> **What is required**:
Leaving out all pictures, repeat exactly the lines from the one that holds "At what coordinates" to the last line of the entries below.

=== Input data ===

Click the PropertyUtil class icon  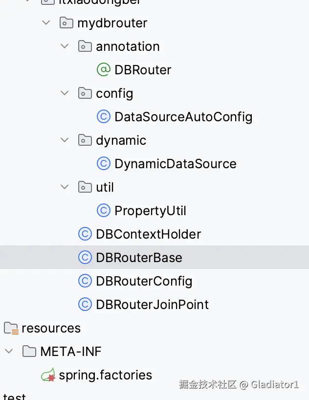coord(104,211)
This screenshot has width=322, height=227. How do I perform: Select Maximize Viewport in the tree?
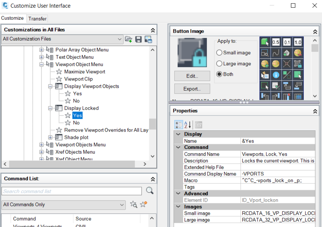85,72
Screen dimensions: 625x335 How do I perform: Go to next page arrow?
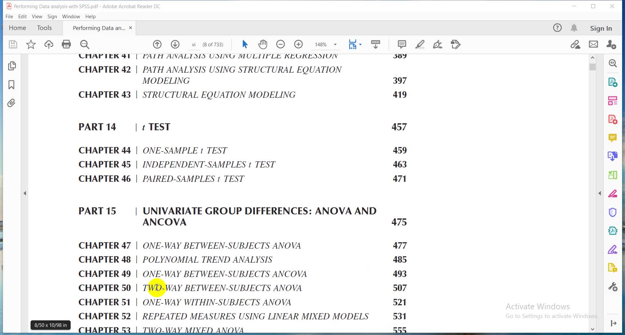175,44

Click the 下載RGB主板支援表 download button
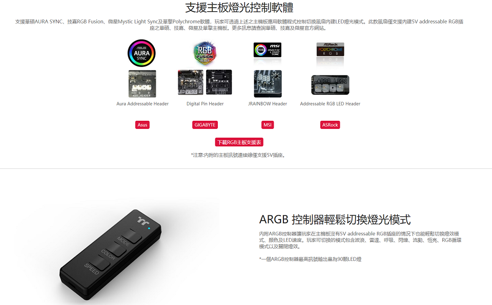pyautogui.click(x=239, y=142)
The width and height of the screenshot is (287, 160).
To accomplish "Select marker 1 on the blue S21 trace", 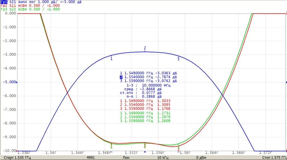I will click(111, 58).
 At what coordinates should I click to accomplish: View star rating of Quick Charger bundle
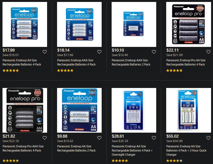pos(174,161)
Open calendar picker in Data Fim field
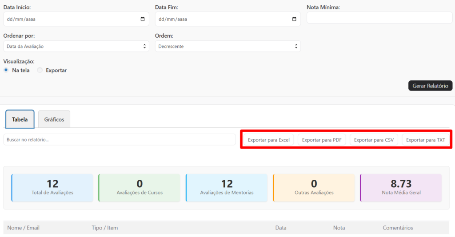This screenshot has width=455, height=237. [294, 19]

===

> **Completed exercise**:
 At what coordinates should I click to accomplish: View star rating of Quick Charger bundle
pos(174,161)
Open calendar picker in Data Fim field
This screenshot has width=455, height=237. [294, 19]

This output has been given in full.